Thuringia: Ramelow: signs against forgetting: 111 memorial stones

Don't forget history - that was the message of a commemorative march to 111 memorial stones on the route of the former Buchenwald Railway near Weimar.

Thuringia: Ramelow: signs against forgetting: 111 memorial stones

Don't forget history - that was the message of a commemorative march to 111 memorial stones on the route of the former Buchenwald Railway near Weimar. They commemorate young Jewish victims of the National Socialists.

Weimar (dpa/th) - Stones now commemorate Jewish youths who were deported by the National Socialists from the Buchenwald concentration camp near Weimar to the Auschwitz extermination camp in 1944. The 111 memorial stones with their names were dedicated to them on Sunday near the railway line over which the transports with thousands of people who were abducted from all over Europe ran. Before that, a commemorative march formed from the main station in Weimar, in which Thuringia's Prime Minister Bodo Ramelow (left) also took part. The procession was accompanied by musicians from the Yiddish Summer Weimar.

He first stopped at the spot where seven memorial trees for concentration camp victims, including children, had been cut down in July. The crime had caused outrage nationwide - not just among prisoner organizations that suspected a political background.

For him, the attack on the memorial trees revealed the same mental attitude as that of the perpetrators during the Nazi era - not just those who committed crimes against people, "but also those who kept the wheels turning," said Ramelow. "It's up to us that we make it clear that we're looking, we're not looking away."

History should not be allowed to be thrown away. "There is no place for bird shit statements about the Nazi era or 180-degree turns in the German culture of remembrance," said Ramelow. He indirectly alluded to statements by AfD politicians. It was important to him to set an example against forgetting.

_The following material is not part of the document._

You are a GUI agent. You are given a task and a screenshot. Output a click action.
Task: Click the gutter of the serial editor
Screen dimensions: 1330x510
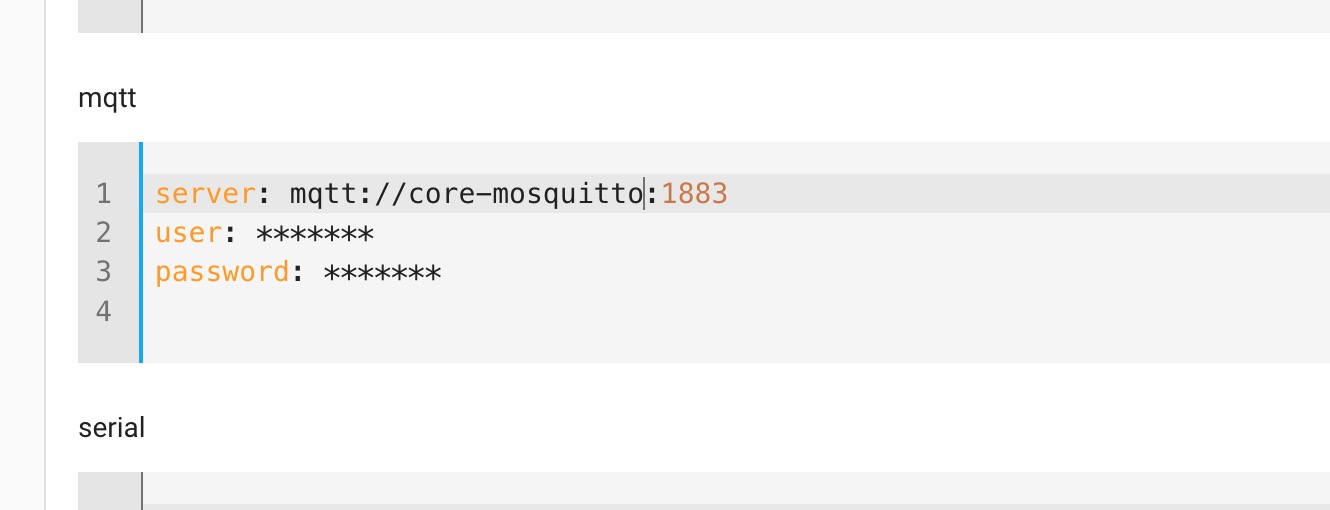tap(109, 491)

According to the memorial, the trees are to be replanted. The investigations into the perpetrators would be conducted by the Thuringian State Criminal Police Office. The stones with the names of Nazi victims are a living, growing memorial site, said Ramelow. He was pleased with the initiatives to continue the project.

According to the memorial, in 1944 the SS sent more than 2,000 sick and weak Jewish men, women and children from Buchenwald to Auschwitz for extermination. One such transport left Buchenwald station in October. Among the 1,188 Jews on this train were 111 minors. They are now remembered by the memorial stones, which were designed by volunteers and are part of a memorial on the Buchenwaldbahn Memorial Path. According to the memorial, a memorial stone is to be laid for each deported child and youth.

By the end of the Second World War, the Nazis had deported 280,000 people to the Buchenwald concentration camp. About 56,000 of them were murdered or died from starvation, disease and medical experiments. On April 11, 1945, US troops liberated the camp.